The justice department argues it needs such digital tools to help fight increasingly sophisticated criminals and terrorists who are savvy at using technology to communicate and hide their tracks. Disclosing the searches would undermine investigations and put Americans at risk, they argue. A decision for the US would give an early victory to President Donald Trump, who said during his campaign that he would compel technology companies to cooperate.
The case may never reach that point unless Microsoft wins the argument that it has the ability to sue—or standing—to protect customer privacy.
“Standing has been a barrier in cases that seek to vindicate people’s privacy rights,” said Jennifer Granick, a Stanford Law School professor. “It’s a serious issue in conducting constitutional litigation, and this case is no different.”
Four court decisions listed by US district judge James Robart in Seattle all reached the same conclusion—Fourth Amendment protections can only be cited by individuals, and not vicariously by third parties. The most recent was a 2014 US Supreme Court ruling that the family of a driver who was shot and killed by police after a high-speed chase couldn’t invoke that right on his behalf related to a lawsuit over his death.
Microsoft’s lawyers may have anticipated the Fourth Amendment challenge in their complaint, stating that the government’s silent searches of user data have directly injured it by “eroding the customer trust” in the company.

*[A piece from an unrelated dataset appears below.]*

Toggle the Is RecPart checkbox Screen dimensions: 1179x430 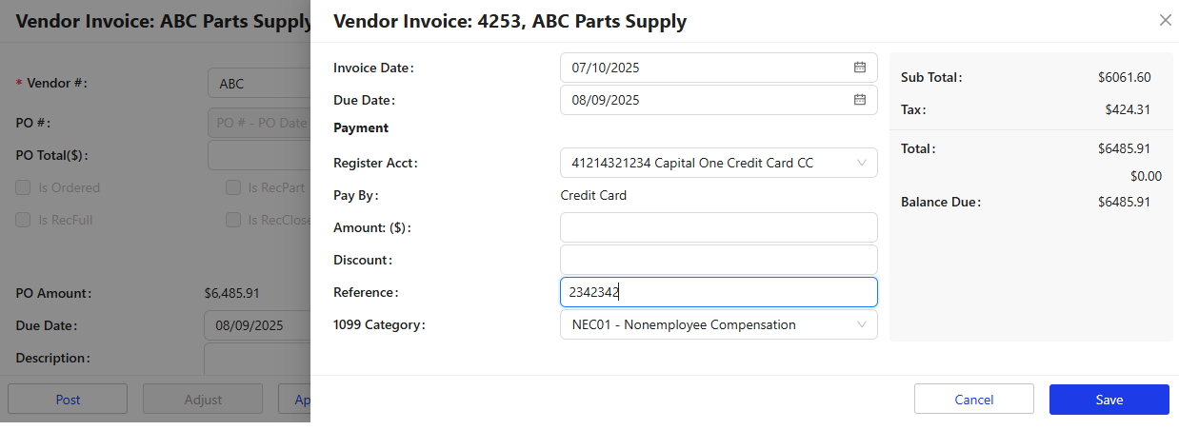coord(233,187)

The industry’s push against government intrusion into customers’ private information began in the wake of Edward Snowden’s 2013 disclosures about covert data collection that put them all on the defensive.

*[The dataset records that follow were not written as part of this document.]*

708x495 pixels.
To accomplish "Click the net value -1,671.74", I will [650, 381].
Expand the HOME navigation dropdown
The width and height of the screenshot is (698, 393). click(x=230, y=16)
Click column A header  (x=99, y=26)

Microsoft said when it filed its lawsuit that federal courts had issued almost 2,600 secrecy orders barring it from disclosing government warrants for access to private e-mail accounts. It said more than two-thirds of those orders have no fixed end date, meaning the company can never tell customers about them, even after an investigation is completed.
The Redmond, Washington-based company concedes there may be times when the government is justified in seeking a gag order to prevent customers under investigation from tampering with evidence or harming another person. Still, the statute is too broad and sets too low of a standard for secrecy, Microsoft contends, arguing regarding the other half of its case that its own free-speech rights are being violated by the orders.

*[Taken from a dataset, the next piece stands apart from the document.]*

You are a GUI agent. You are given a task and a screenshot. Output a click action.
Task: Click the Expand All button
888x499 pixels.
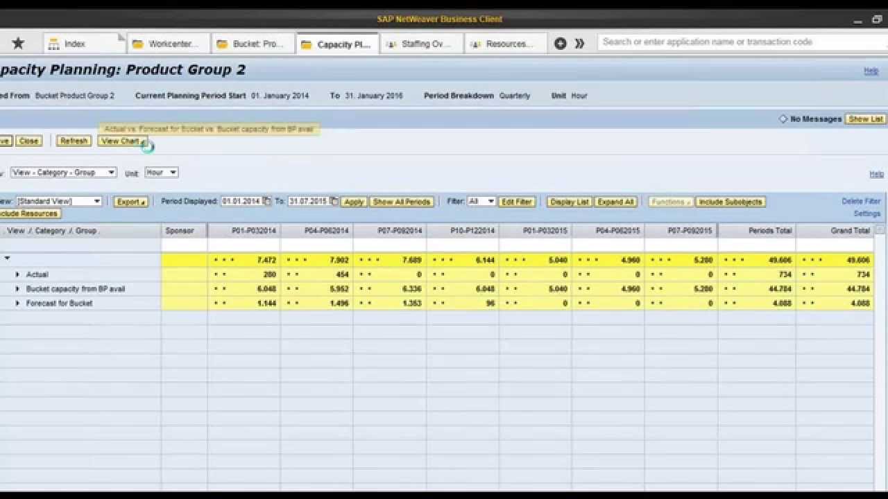pyautogui.click(x=615, y=202)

The Electronic Frontier Foundation, a privacy group supporting Microsoft in the case, fears a ruling that the company can’t sue could mean no one will ever have the right to file a data privacy lawsuit under the Fourth Amendment. The people whose privacy might be violated will never find out about the searches, said Andrew Crocker, a lawyer for the group.
“We obviously think that providers should be able to raise the rights of their customers,” Crocker said. “Otherwise you’re cutting customers out of the equation when the government comes to companies with these secret gag orders.”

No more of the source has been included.